Why is this so tough?
Re:Easy Tiger! (Score:3, Insightful)
Re:Easy Tiger! (Score:4, Insightful)
The obvious reply: Would you say the same if it was Microsoft?
The difference being microsoft controls the OS (Score:2, Insightful)
vs Google toolbar which you can optionally download. Don't like it, don't download it.
Simple.
Re:Easy Tiger! (Score:3, Insightful)
Re:It is simple (Score:5, Insightful)
Remove those rose-tinted glasses (Score:5, Insightful)
Just because its founders are young and "wacky" doesn't mean they can't make very corporate decisions in polo shirts instead of pinstripe shirts. The platitude about "thinking outside the box" already sounds trite coming from Google. The decision to fire a blogger for speaking up [infoworld.com] is proof that Google has a PR department just like any other corporate minded drone army.
Bill Gates was once young and just as idealistic as Sergey and Brin. Bill Gates once said that he was planning to give away most if not all of his fortune to charity - I bet he wasn't labelled "evil" back then
Re:Easy Tiger! (Score:5, Insightful)
Wait, there was an opt-in feature. When XP was installed, it told you to install a new passport account. You don't really need to setup MS passport , but most people seeing it thought it was, or were to indifferent to ignore it.
Why do they have to be exactly the same? (Score:5, Insightful)
Why should Google treating its users with respect and consistently creating a quality product be worth nothing? This article sounds like it is using the logic of an eight year old.
Microsoft is the company known for being a big bully who uses its position of power to cram things down its users throats. It is the opposite of Google. This is why the reaction is different, and perfectly valid as well.
I am also much less inclined to trust Microsoft's search engine, Microsoft's maps, etc. than anything Google puts out there.

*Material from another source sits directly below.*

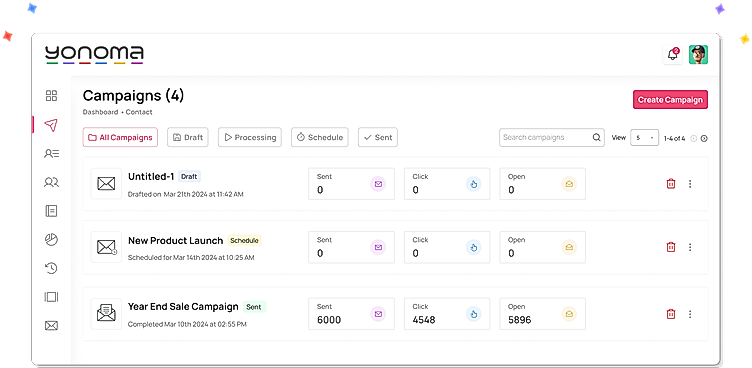Go to next page arrow in pagination

click(x=704, y=138)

We have seen the enemy ..and it is us (Score:5, Insightful)
Microsoft's Smarttags could have had great benefits and brought about semantic-web like features if only people weren't paranoid. After all, the website owner had full control over how and where smart tags were displayed on his page.

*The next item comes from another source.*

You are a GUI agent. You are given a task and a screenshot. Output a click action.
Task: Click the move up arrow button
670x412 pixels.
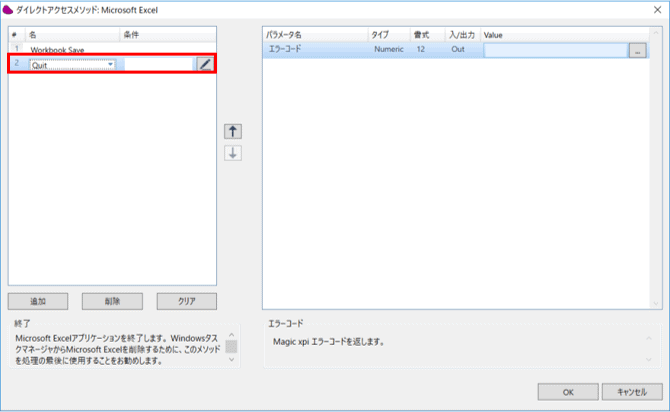point(233,132)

Now, 3 years later, Google does a stripped down version of the same to make themselves more money (MS' smart tag gave the website owner options - Google does not), and we all scream asking for the equivalent of DRM on web pages.
We who don't want to pay for the music and movies, who don't want to pay for software, who believe in the 'creative commons', throw a collective fit when a user agent wants to do something cool with the HTML already downloaded to the computer already.
It's been over a decade since the first browser - and all we have to show for it from Microsoft, Netscape, Opera and Mozilla put together is what? A new way of doing tables and tabs!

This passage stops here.